> [Exercise instructions]: The answer is a stretch of the material below, returned exactly: the line containing "CIRCLE OF DAYS (104, 693)", the line containing "[button] (294, 65)", and all lines between.

◇ ◇ ◇ ◇ ◇ ◇ ◇

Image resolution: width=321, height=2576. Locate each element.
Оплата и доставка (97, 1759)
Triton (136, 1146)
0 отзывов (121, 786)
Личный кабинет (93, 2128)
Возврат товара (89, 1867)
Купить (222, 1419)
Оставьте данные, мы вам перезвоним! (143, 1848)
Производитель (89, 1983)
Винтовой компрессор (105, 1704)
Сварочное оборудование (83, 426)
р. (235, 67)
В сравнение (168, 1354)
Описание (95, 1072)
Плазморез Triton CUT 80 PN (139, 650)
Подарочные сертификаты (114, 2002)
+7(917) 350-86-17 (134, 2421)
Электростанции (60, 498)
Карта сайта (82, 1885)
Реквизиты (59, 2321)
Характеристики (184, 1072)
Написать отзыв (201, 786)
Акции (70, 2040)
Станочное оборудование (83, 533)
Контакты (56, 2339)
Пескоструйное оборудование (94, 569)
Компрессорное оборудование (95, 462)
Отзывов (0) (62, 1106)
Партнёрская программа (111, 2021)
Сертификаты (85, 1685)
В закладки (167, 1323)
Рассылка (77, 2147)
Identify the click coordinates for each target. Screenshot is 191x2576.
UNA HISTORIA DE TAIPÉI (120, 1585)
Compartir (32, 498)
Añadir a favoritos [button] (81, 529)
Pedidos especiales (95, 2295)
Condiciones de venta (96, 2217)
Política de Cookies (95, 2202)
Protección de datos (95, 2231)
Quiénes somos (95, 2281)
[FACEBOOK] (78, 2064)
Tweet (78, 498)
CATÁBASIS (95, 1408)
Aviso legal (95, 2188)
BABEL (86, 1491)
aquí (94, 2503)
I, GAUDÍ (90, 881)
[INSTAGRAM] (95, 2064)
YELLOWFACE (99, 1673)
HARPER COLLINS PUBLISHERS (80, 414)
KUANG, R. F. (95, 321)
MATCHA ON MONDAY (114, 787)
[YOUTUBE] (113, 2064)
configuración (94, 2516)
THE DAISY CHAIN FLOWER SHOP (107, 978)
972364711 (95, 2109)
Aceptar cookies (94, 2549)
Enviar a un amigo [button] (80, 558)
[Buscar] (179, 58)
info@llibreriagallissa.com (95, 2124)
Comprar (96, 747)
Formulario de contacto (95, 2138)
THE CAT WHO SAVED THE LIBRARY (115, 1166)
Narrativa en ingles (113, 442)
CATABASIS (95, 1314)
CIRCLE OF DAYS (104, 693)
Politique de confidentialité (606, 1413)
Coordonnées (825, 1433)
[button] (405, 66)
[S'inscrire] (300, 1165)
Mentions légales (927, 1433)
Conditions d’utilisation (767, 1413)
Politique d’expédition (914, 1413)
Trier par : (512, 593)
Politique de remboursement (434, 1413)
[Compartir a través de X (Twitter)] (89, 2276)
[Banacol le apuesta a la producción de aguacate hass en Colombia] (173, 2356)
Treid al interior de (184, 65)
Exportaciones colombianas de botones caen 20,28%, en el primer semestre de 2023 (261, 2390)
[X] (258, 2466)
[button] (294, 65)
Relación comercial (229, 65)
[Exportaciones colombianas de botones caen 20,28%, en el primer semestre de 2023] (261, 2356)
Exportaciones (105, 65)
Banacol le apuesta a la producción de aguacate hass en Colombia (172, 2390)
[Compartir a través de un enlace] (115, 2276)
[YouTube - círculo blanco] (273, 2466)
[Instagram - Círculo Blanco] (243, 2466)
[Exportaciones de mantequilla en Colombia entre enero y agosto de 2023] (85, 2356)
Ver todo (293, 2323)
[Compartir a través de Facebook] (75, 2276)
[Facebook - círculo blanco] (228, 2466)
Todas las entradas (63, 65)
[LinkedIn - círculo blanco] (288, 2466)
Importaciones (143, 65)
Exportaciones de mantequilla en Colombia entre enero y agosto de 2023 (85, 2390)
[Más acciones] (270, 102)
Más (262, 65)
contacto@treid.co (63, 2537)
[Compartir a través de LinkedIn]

◇ ◇ ◇ ◇ ◇ ◇ ◇

> [Finished exercise]:
CIRCLE OF DAYS (104, 693)
Politique de confidentialité (606, 1413)
Coordonnées (825, 1433)
[button] (405, 66)
[S'inscrire] (300, 1165)
Mentions légales (927, 1433)
Conditions d’utilisation (767, 1413)
Politique d’expédition (914, 1413)
Trier par : (512, 593)
Politique de remboursement (434, 1413)
[Compartir a través de X (Twitter)] (89, 2276)
[Banacol le apuesta a la producción de aguacate hass en Colombia] (173, 2356)
Treid al interior de (184, 65)
Exportaciones colombianas de botones caen 20,28%, en el primer semestre de 2023 (261, 2390)
[X] (258, 2466)
[button] (294, 65)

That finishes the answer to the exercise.